This take-home exam is due Friday, April 3, at 5am. You should submit your solution on paper, either handwritten or typed. E-mailed solutions will not be accepted.
Answer only four of the following five problems. If you answer all problems, I will grade only the first four. Each problem is worth 20 points, so your solutions will be graded out of 80 points.
The quality of writing and mathematical argument will be a central component in how your solutions are graded. When I return your graded solution, I will identify a problem that you should rewrite to be eligible for the final 20 points. (If your initial submission has no significant flaws, the final 20 points will require no additional work.) In submitting the rewrite, you should also include your original, graded test submission. Note that I will grade the rewrite more harshly than I graded the original; simply resubmitting your original solution will not be worth anything.
You should not obtain help from anybody or anything, except your instructor, your written class notes, the textbook (Dasgupta, Papadimitriou, & Vazirani, available on paper or on-line), and the course Web site.
Suppose we have m machines, each with startup time si. Only one machine can be running at a time. We also have n jobs, each of which can be performed on any of the machines; on machine i, job j takes ti, j time. We want to find the time taken by the fastest assignment of jobs to machines.
The below table gives an example involving 3 machines and 5 jobs. The best schedule is for machine 0 to perform the first two jobs, then machine 1 for job 2, then machine 2 for the last two jobs. This schedule takes (2 + 1) + 1 + (1 + 2) + (2 + 1) + 1 = 11 time units. However, the best schedule for just the first four jobs is for machine 0 to do them all, taking (2 + 1) + 1 + 4 + 1 = 9 time units.
| si | ti, 0 | ti, 1 | ti, 2 | ti, 3 | ti, 4 | |
| machine 0 | 2 | 1 | 1 | 4 | 1 | 5 |
| machine 1 | 1 | 3 | 3 | 2 | 3 | 3 |
| machine 2 | 2 | 3 | 3 | 4 | 1 | 1 |
Using dynamic programming, create an algorithm taking O(m n) time for finding the time taken by the best assignment. Present the solution in pseudocode, and argue that it is correct and has the required big-O bound.

Given a connected, undirected graph, we can define an essential vertex as one whose removal splits the graph into two or more components. In the example graph at right, vertex D is essential, since removing it leaves the graph in two components, A/B/C and E/F/G. No other vertices are essential.
Create an O(m) algorithm that identifies an essential vertex in a graph if one exists. Present the algorithm in pseudocode, and argue that it is correct and has the required big-O bound. Hint: Think about the depth-first-search tree and its back edges.
The SEAT ASSIGNMENT problem is as follows: Suppose we are throwing a dinner party at which n people will be assigned seats at a round table. However, we also know of some bad relationships among our guests, and we want to make sure we don't assign two guests to sit next to each other if they have a bad relationship.
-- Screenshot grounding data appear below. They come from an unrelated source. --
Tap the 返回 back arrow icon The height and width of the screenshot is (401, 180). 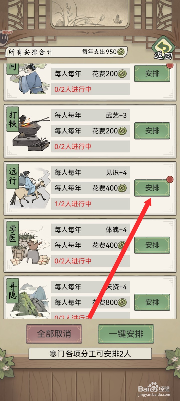[x=163, y=48]
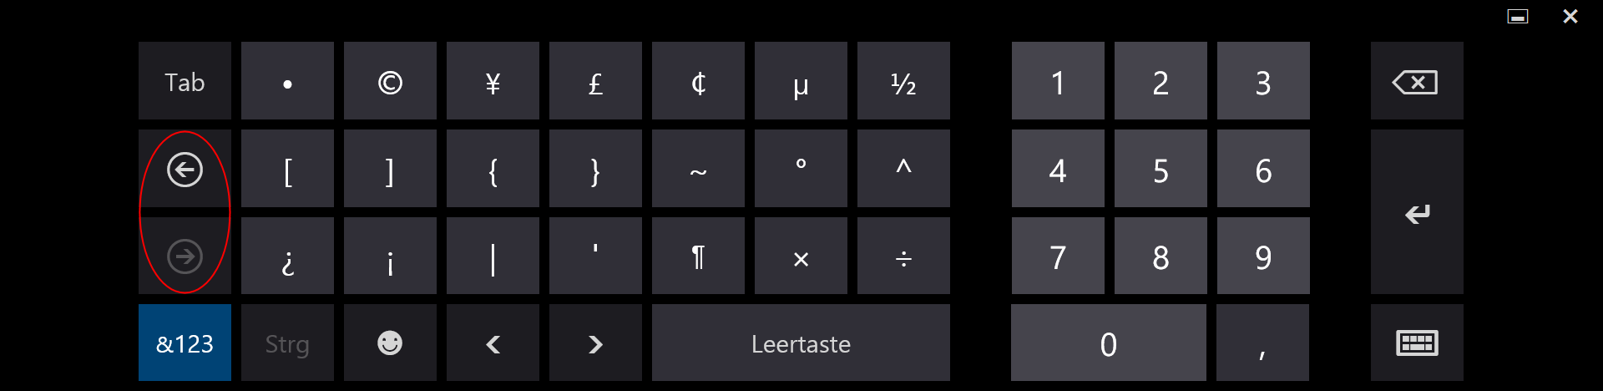The width and height of the screenshot is (1603, 391).
Task: Go to next symbols page arrow
Action: (185, 256)
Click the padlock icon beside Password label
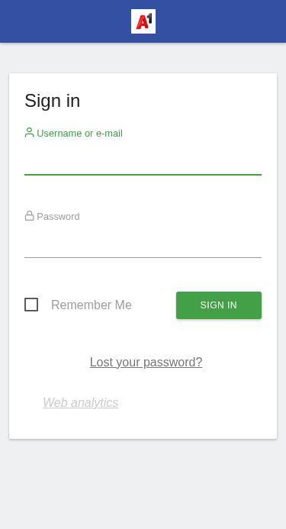The height and width of the screenshot is (529, 286). click(29, 216)
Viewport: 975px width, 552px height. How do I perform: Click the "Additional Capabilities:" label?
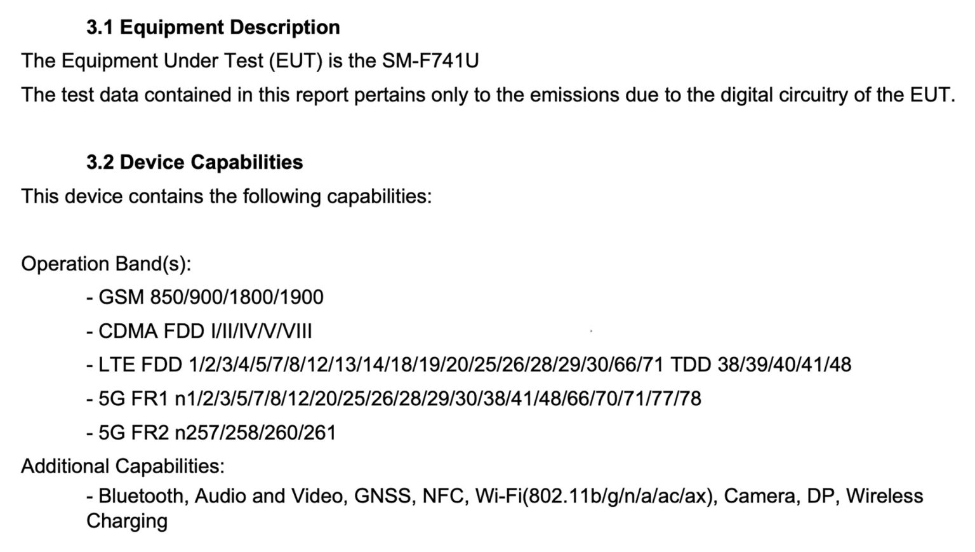point(123,466)
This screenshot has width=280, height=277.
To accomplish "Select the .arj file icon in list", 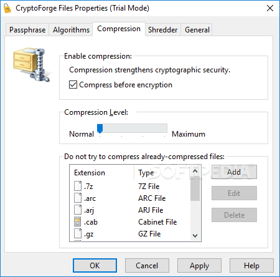I will tap(78, 210).
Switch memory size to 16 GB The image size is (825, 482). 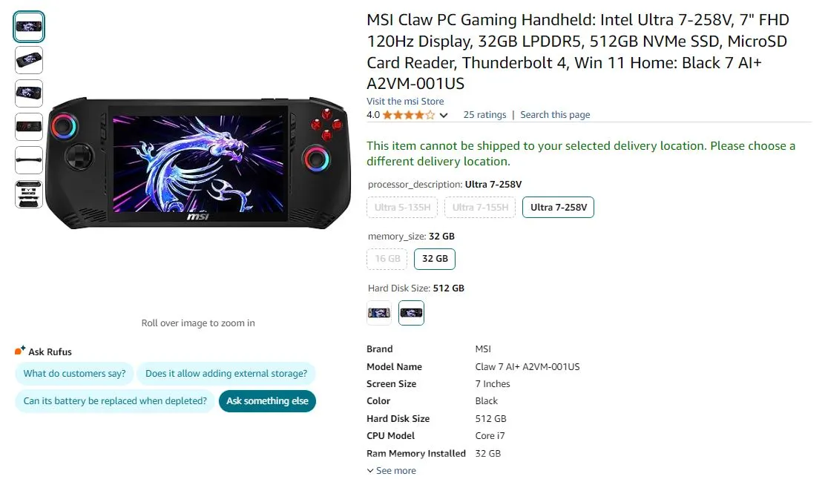click(387, 259)
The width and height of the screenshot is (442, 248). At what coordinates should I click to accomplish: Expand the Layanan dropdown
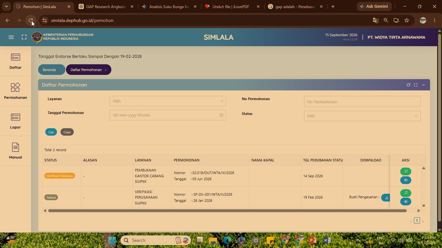point(168,101)
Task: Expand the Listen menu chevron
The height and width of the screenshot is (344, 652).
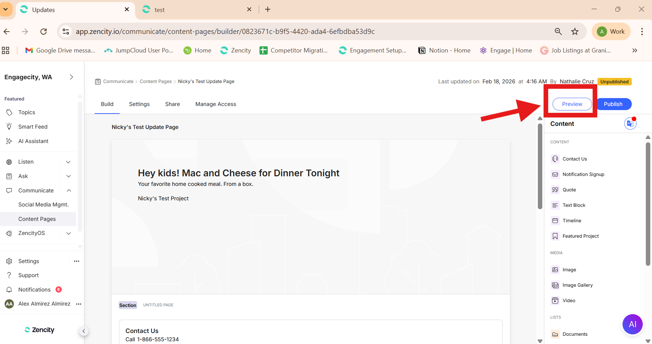Action: pos(68,162)
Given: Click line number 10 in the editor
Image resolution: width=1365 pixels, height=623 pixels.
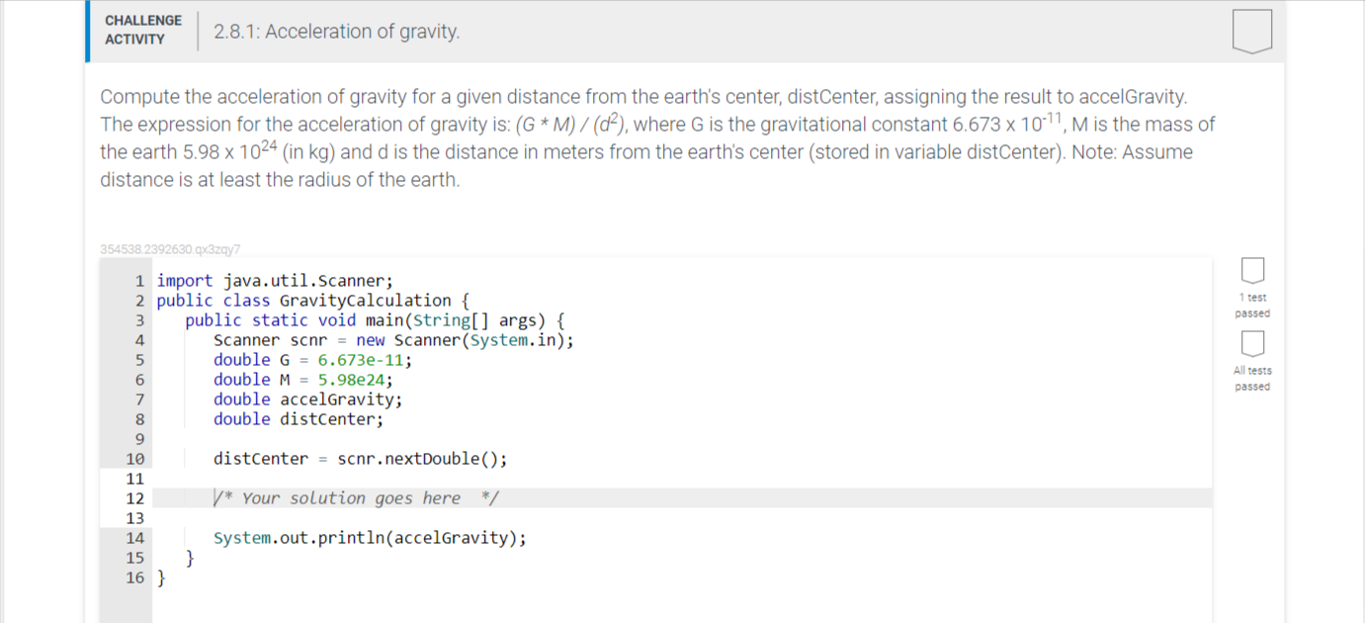Looking at the screenshot, I should (x=134, y=458).
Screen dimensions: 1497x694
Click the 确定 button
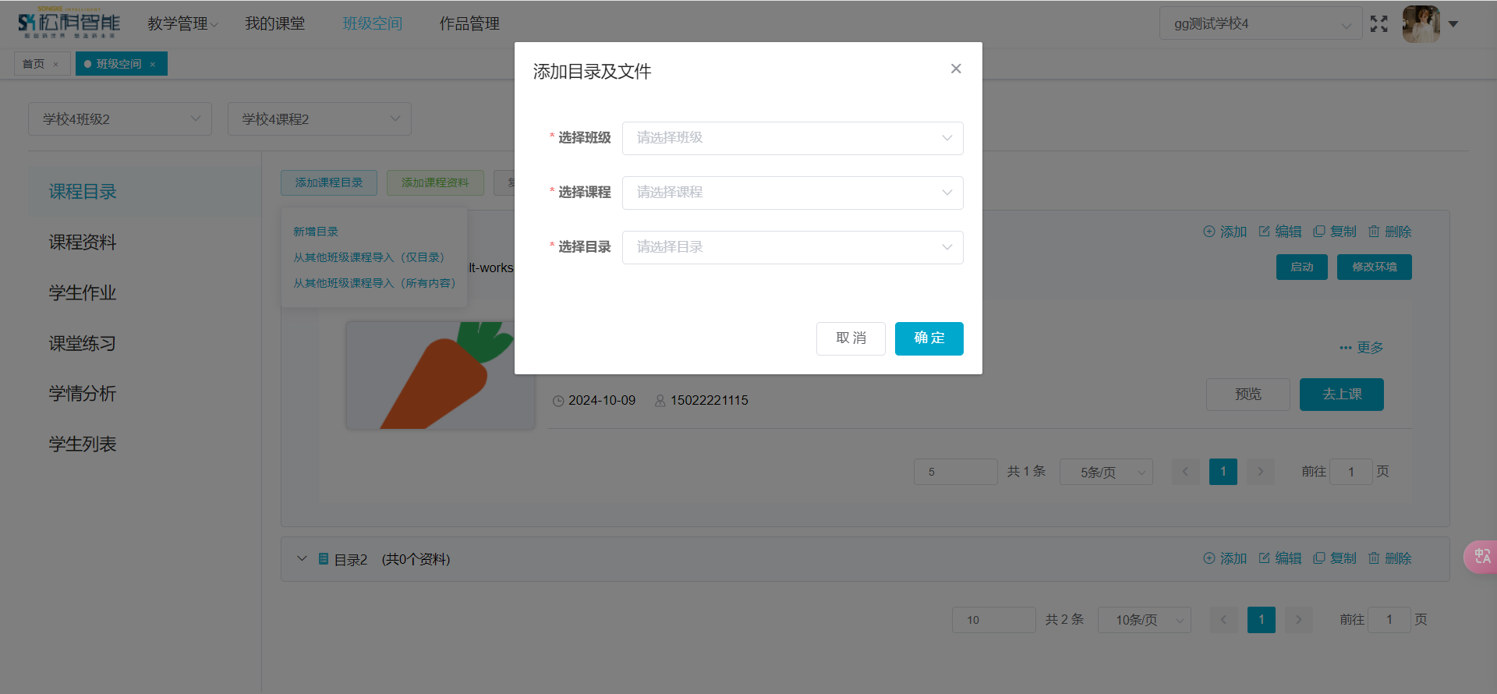tap(929, 338)
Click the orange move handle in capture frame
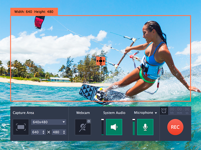 (100, 61)
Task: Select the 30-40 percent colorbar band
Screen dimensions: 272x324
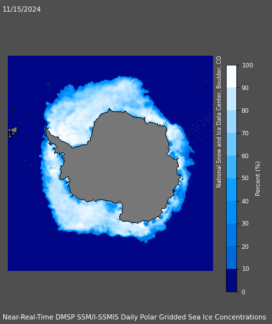Action: [x=231, y=213]
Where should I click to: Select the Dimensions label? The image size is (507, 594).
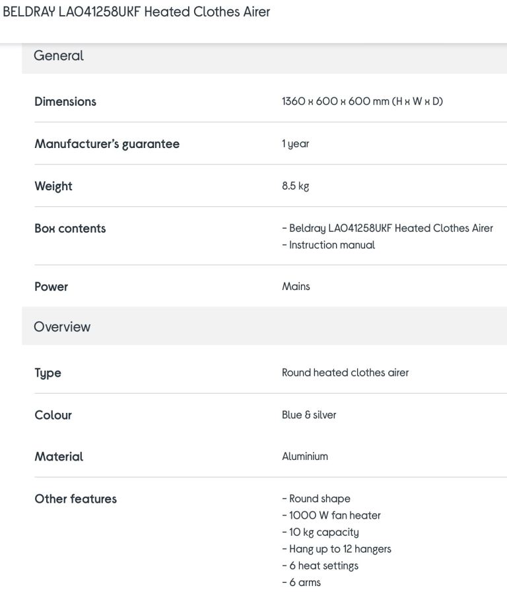point(65,102)
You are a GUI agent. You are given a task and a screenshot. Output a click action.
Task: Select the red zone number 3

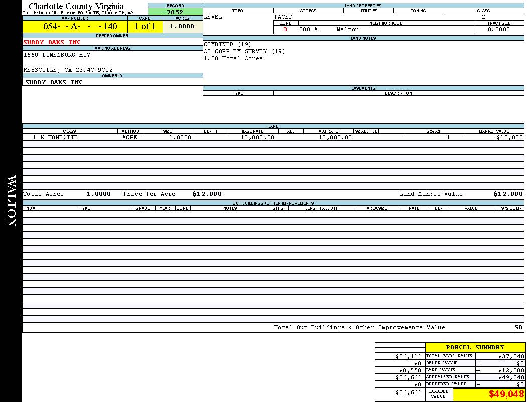[285, 30]
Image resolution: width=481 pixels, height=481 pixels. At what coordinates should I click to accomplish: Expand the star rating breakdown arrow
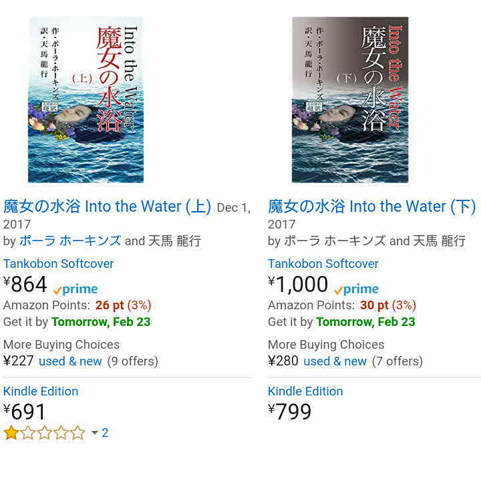(94, 433)
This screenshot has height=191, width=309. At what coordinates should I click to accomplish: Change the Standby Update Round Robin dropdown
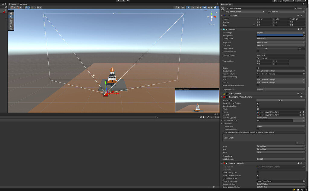coord(280,117)
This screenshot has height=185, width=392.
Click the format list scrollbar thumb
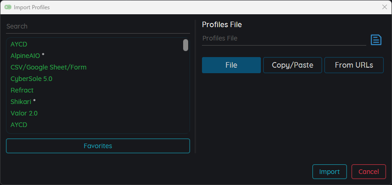(185, 45)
Prove that SEAT ASSIGNMENT is NP-hard by reducing it from another problem known to be NP-hard.
Recall that for the KNAPSACK problem, we are given a collection of weights { w0, w1, wn − 1, } and a capacity c and we wish to find the subset of weights with the largest sum without exceeding c. The most intuitive approach to selecting weights is a greedy algorithm: We first sort the weights in descending order, then go through each weight and select each that fits into the knapsack.
For example, given the weights { 9, 7, 6, 3 } and a capacity of 14, we first see whether the largest weight 9 fits; it does, so we place it into the knapsack. We then see that 7 and then 6 don't fit into the knapsack. But the 3 does, so we place it into the knapsack, for a total weight of 9 + 3 = 12. This isn't optimal, though: We could have selected 7 and 6 to get a weight of 13. But it's close to optimal.
Prove that the greedy algorithm is a 2-approximation algorithm. Also, show that 2 is the best possible approximation ratio for this algorithm; that is, for any ratio less than 2, you can give an example where the greedy algorithm does worse than that ratio.
A few years ago a utility contracted you to write a program for designing telecommunications networks between towns. Your program's input is a list of possible town connections along with the cost of laying a wire between each pair of towns. You naturally chose to use Prim's algorithm to identify a minimum spanning tree among the towns.
But they have now identified that often there are some possible connections that are politically very sensitive, and the upper management is unwilling to deal with more than one politically sensitive connection. A list of connections that are politically sensitive will also be fed as input to your program.
Design an algorithm so that it chooses at most one politically sensitive connection. Your algorithm should take O(n² + m log n) time. One approach is to use Prim's algorithm in essentially unmodified form and then work with the resulting spanning tree to arrive at the best possible answer. Present your algorithm in pseudocode, and argue that it is correct and has the required big-O bound.